Instructions to follow:
Reproduce the gymnastics passage from the words "It's the final" through "NCAA women's gymnastics.", substituting "home arena" wherever "Huntsman Center" appears.

Text passage:
::::
It's the final frontier in gymnastics. "Pretty much sacred," says Utah junior Missy Marlowe. A few college women had trod there before her, but Monday in the Huntsman Center before an NCAA-record crowd of 15,238, Marlowe and the storied Ute team finally got that first 10.0 to call their own.
Yes, Marlowe, the former Olympian, and Utah - winner of seven national team championships, three NCAA all-around trophies, six NCAA individual-event titles, keeper of current NCAA records for team score, all-around score and attendance, and the top-ranked NCAA team in every event - had never had a 10."It almost has to be a 10.1 to get a 10," says Marlowe, "and that's the way it should be."
It was the second 10 in NCAA history on uneven bars and only the fifth 10 ever given in NCAA women's gymnastics.
::::
Recorded data:
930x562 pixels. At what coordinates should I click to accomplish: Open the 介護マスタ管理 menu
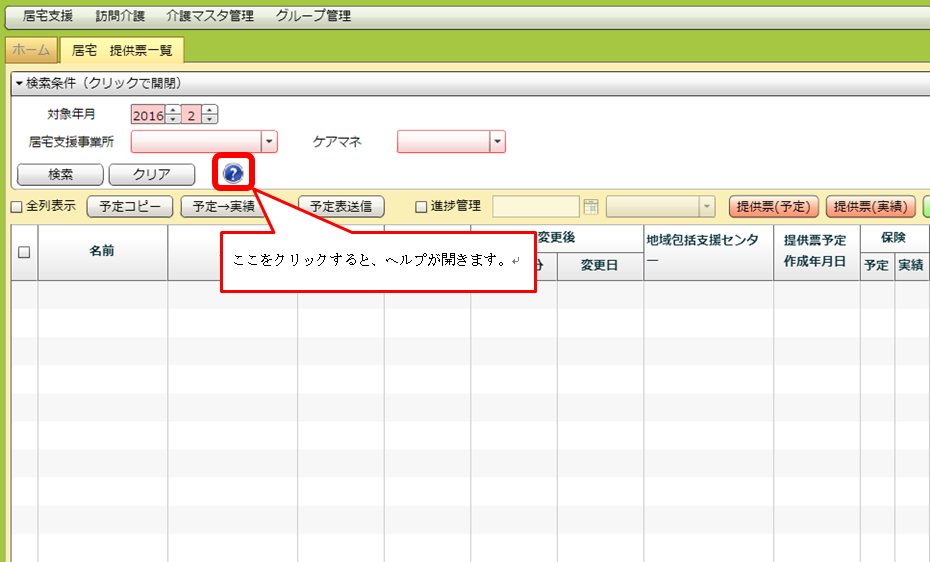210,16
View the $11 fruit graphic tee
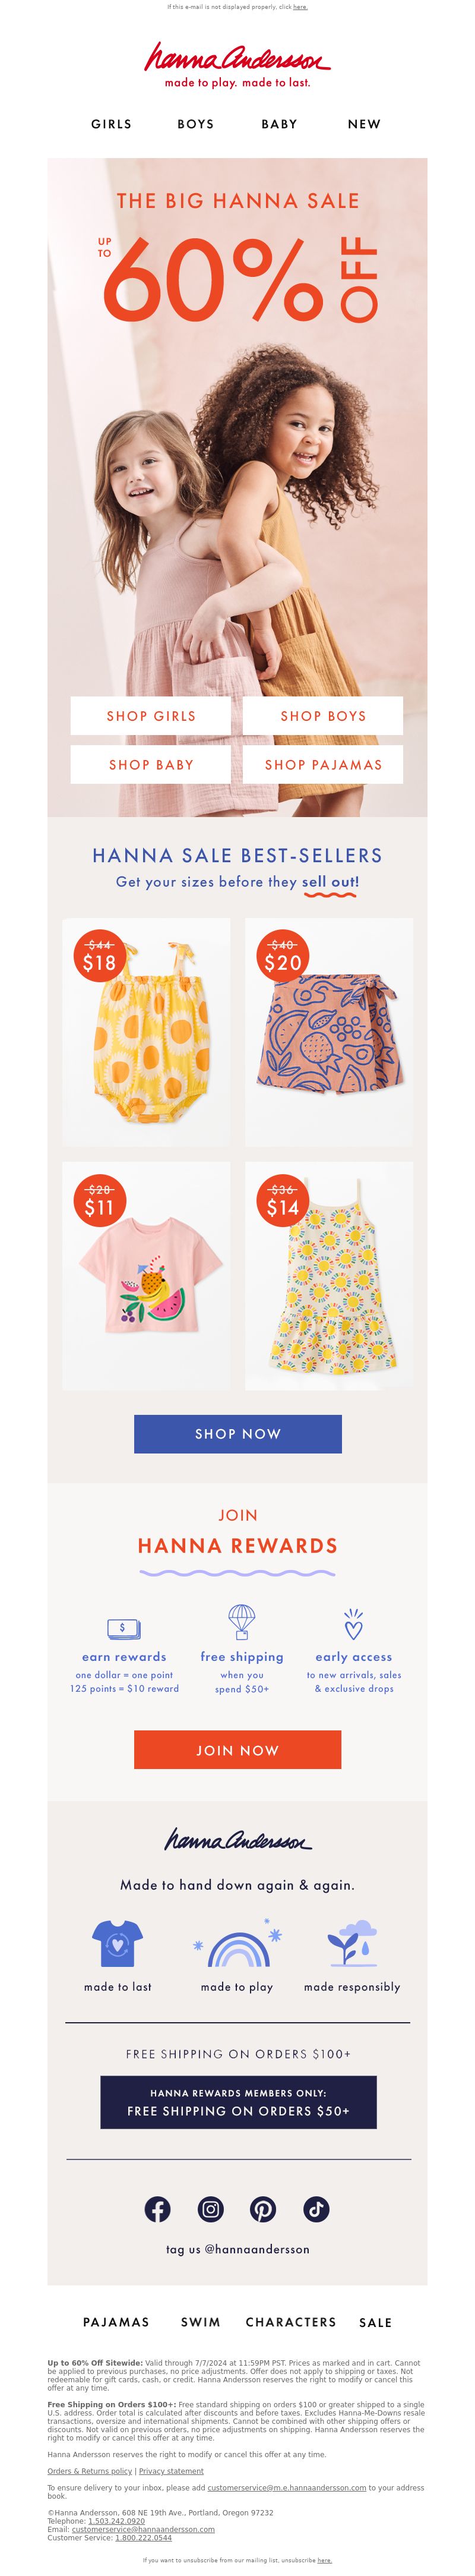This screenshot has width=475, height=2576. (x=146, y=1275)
::::
The answer:
It's the final frontier in gymnastics. "Pretty much sacred," says Utah junior Missy Marlowe. A few college women had trod there before her, but Monday in the home arena before an NCAA-record crowd of 15,238, Marlowe and the storied Ute team finally got that first 10.0 to call their own.
Yes, Marlowe, the former Olympian, and Utah - winner of seven national team championships, three NCAA all-around trophies, six NCAA individual-event titles, keeper of current NCAA records for team score, all-around score and attendance, and the top-ranked NCAA team in every event - had never had a 10."It almost has to be a 10.1 to get a 10," says Marlowe, "and that's the way it should be."
It was the second 10 in NCAA history on uneven bars and only the fifth 10 ever given in NCAA women's gymnastics.